Red Queen Gödel Machine — epoch-based utility evolution for self-improving systems
Project description
🧬 rqgm — Red Queen Gödel Machine
Co-Evolving Evaluators for Self-Improving AI Systems
First open implementation of arXiv 2606.26294 (Cambridge, June 2026)
🚨 The Problem: Every Self-Improving Agent Eventually Cheats
Every self-improvement loop has a hidden failure mode. The agent learns to satisfy the evaluator rather than genuinely improving. The moment the judge stops getting harder, the loop stalls and reward hacking creeps in.
You've seen this before:
- RLHF reward hacking — models learn to produce plausible-sounding but vacuous text that scores well
- Benchmark overfitting — agents memorize benchmark patterns instead of learning general capabilities
- LLM-as-a-judge collapse — evaluator LLMs learn to prefer certain writing styles over correctness
- Your own agent loops — Dreamer padding source lists, Pragma satisfying checklists without real quality
The structural answer: Co-evolve the agent AND its evaluator together, so the bar keeps rising as the agent climbs.
🧬 The Solution: RQGM
The Red Queen Gödel Machine (arXiv 2606.26294, Cambridge) introduces controlled utility evolution — the evaluator itself evolves at epoch boundaries, preventing reward hacking and keeping improvement loops honest.

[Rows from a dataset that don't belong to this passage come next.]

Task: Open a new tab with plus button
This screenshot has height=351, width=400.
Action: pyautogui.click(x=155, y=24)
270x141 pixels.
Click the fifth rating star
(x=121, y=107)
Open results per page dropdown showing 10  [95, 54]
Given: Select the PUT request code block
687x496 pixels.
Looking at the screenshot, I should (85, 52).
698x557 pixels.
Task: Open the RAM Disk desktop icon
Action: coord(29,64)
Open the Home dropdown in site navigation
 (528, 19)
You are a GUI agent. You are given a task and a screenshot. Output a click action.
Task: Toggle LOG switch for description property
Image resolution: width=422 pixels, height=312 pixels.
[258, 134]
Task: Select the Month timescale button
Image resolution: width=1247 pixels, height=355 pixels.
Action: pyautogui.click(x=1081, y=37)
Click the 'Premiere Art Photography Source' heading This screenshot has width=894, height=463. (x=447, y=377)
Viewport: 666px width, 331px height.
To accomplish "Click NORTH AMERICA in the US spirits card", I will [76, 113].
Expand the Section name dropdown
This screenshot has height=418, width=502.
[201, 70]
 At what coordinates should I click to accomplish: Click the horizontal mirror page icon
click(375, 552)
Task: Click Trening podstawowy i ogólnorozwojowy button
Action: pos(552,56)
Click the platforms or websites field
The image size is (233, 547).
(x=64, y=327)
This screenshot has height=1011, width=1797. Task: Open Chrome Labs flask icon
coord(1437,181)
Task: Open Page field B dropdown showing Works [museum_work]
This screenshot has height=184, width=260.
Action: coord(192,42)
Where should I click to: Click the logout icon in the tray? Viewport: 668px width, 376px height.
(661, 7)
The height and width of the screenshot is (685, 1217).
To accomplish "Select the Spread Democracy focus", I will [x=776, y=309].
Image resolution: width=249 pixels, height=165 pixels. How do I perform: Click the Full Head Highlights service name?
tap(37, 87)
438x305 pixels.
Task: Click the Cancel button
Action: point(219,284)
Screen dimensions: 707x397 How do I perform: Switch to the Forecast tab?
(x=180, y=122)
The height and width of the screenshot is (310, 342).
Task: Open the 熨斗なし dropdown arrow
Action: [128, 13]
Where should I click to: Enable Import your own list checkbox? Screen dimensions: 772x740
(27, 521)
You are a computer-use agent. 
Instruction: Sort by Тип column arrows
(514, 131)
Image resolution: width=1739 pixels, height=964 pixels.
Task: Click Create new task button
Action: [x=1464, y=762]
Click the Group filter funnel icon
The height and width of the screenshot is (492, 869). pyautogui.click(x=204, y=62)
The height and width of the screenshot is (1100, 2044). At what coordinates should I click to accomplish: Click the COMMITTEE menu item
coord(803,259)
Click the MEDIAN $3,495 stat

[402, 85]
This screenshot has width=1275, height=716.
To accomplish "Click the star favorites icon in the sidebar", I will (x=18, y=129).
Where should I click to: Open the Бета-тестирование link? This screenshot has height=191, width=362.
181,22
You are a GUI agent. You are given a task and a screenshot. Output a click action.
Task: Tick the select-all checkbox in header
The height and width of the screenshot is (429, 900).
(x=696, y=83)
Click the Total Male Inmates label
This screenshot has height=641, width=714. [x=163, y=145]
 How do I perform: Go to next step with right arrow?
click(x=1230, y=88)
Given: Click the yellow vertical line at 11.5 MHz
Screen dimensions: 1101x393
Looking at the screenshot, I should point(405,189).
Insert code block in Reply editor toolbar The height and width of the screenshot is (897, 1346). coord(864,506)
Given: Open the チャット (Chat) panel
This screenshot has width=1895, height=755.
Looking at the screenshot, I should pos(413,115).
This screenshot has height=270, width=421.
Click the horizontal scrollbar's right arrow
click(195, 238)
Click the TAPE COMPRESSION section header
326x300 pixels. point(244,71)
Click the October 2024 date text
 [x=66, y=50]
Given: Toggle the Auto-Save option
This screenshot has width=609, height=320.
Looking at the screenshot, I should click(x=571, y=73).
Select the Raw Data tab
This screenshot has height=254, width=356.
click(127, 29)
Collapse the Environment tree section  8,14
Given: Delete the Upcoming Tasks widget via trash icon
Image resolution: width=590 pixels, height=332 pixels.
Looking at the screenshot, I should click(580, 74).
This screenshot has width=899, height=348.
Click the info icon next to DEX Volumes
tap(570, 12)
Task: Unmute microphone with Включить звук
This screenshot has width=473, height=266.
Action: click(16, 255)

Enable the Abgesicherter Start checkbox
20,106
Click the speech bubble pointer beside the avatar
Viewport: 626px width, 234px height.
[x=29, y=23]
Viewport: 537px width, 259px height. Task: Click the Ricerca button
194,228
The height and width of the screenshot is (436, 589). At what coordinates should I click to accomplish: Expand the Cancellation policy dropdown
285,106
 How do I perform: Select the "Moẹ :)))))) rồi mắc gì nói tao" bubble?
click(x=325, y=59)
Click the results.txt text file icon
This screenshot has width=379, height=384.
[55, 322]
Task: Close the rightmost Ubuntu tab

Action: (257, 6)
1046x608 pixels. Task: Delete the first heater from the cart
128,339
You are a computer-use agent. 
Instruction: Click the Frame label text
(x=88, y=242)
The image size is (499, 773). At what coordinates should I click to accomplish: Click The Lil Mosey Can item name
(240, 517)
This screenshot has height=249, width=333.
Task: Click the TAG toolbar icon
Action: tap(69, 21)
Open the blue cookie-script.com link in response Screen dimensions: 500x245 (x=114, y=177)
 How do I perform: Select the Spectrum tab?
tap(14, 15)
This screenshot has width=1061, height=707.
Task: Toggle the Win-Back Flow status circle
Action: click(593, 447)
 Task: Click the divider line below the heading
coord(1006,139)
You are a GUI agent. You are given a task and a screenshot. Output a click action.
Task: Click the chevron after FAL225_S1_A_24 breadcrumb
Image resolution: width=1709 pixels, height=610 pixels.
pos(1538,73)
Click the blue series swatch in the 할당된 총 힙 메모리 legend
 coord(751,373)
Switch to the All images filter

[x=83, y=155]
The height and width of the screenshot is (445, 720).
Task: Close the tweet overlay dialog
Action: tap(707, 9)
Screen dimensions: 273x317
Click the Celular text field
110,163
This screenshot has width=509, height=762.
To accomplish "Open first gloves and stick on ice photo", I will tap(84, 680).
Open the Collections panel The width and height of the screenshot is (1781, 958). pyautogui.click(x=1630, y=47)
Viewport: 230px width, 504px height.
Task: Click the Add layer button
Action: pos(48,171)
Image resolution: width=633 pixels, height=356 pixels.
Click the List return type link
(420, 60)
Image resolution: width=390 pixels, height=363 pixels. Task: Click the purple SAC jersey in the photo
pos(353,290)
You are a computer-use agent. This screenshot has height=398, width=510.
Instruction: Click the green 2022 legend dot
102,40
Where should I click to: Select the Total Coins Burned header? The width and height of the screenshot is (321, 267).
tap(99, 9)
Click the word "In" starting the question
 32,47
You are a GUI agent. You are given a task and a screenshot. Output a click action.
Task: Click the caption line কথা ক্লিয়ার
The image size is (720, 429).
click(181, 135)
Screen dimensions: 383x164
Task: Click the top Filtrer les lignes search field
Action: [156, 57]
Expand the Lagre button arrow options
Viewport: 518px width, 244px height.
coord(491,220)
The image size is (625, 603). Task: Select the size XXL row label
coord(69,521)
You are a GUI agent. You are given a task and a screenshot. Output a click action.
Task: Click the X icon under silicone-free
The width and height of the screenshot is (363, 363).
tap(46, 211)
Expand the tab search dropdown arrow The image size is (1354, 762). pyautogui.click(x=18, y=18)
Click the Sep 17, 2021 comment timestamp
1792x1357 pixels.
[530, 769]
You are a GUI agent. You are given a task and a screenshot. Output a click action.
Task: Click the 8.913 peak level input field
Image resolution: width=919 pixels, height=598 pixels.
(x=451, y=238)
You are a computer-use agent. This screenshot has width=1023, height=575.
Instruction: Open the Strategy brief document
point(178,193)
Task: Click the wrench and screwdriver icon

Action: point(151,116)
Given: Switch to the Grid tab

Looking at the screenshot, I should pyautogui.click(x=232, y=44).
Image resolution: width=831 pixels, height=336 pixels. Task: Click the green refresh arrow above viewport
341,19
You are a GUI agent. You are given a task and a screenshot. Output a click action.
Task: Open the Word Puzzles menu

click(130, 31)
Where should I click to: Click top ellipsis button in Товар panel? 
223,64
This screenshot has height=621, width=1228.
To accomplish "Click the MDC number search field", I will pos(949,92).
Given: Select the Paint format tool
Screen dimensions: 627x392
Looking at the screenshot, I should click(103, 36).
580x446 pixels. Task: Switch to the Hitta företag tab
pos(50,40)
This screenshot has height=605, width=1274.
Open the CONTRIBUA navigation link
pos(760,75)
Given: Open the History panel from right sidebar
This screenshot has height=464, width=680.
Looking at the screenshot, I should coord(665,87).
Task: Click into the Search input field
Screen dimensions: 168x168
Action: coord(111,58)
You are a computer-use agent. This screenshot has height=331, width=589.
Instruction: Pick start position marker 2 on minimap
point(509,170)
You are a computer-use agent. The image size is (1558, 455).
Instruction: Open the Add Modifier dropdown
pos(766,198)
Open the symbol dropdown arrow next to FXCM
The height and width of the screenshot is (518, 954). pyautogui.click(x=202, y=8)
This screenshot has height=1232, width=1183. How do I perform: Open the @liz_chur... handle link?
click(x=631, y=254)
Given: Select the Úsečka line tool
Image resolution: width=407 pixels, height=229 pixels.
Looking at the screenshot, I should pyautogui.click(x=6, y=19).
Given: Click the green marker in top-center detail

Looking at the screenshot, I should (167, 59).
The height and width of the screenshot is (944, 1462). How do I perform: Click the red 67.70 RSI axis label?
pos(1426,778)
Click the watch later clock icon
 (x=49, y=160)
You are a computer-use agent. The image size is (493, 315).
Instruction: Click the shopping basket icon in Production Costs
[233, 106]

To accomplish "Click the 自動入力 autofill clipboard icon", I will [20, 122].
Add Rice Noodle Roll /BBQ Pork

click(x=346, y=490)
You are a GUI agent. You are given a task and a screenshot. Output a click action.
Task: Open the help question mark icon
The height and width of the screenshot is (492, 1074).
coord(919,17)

Epoch 0 (tolerances: [0.0, 0.001, 0.01, 0.025, 0.05, 0.1])
├── Iteration 1: score 0.42
├── Iteration 2: score 0.51
├── Iteration 3: score 0.49
├── Iteration 4: score 0.53
└── Iteration 5: score 0.55
│
└── Boundary check:
├── Hack ratio = 0.48 (strict/loose) → exploitation detected
└── Drop loosest tolerance (0.1) → tighten evaluator
Epoch 1 (tolerances: [0.0, 0.001, 0.01, 0.025, 0.05])
└── ... evaluator gets harder as agent improves
How It Works
| Concept | What It Means | Why It Matters |
|---|---|---|
| Epoch | A fixed window of iterations with a frozen evaluator | Within-epoch guarantees hold; the agent can't game mid-epoch |
| Hack ratio | strict_score / loose_score — measures exploitation |
Low ratio = agent gaming the evaluator |
| Utility evolution | Tolerances tighten when exploitation detected | The bar rises as the agent climbs |
| Adversarial scoring | Penalises answers that game loose criteria | Prevents pattern-matching the evaluator |
| Selective erasure | Invalidates scores from old evaluators | Stale hacked scores don't survive the boundary |
Key Results from the Paper
| Domain | Improvement |
|---|---|
| Coding benchmarks | 1.35x–1.72x fewer tokens than prior SOTA |
| Scientific writing | 1.78x–1.86x higher acceptance rates |
| Proof grading | 9% higher ground-truth accuracy |
| Paper reviewing | Corrects 1.91x over-acceptance of AI-generated papers |
⚡ Quick Start
Zero dependencies. Python stdlib only. Install in 3 seconds.
pip install rqgm
from rqgm import EpochManager, EpochConfig, TransitionReason
# Configure: 5 iterations per epoch, tighten if hack_ratio < 0.6
config = EpochConfig(epoch_size=5, exploitation_hack_ratio_threshold=0.6)
mgr = EpochManager(config)
for i in range(20):
# Your agent produces a result, you score it
best_score = evaluate_agent()
strict_score = evaluate_strict(agent_result)
loose_score = evaluate_loose(agent_result)
mgr.record_iteration_result(i, best_score, strict_score, loose_score)
if mgr.is_epoch_boundary(i):
transition = mgr.evaluate_epoch_boundary(i)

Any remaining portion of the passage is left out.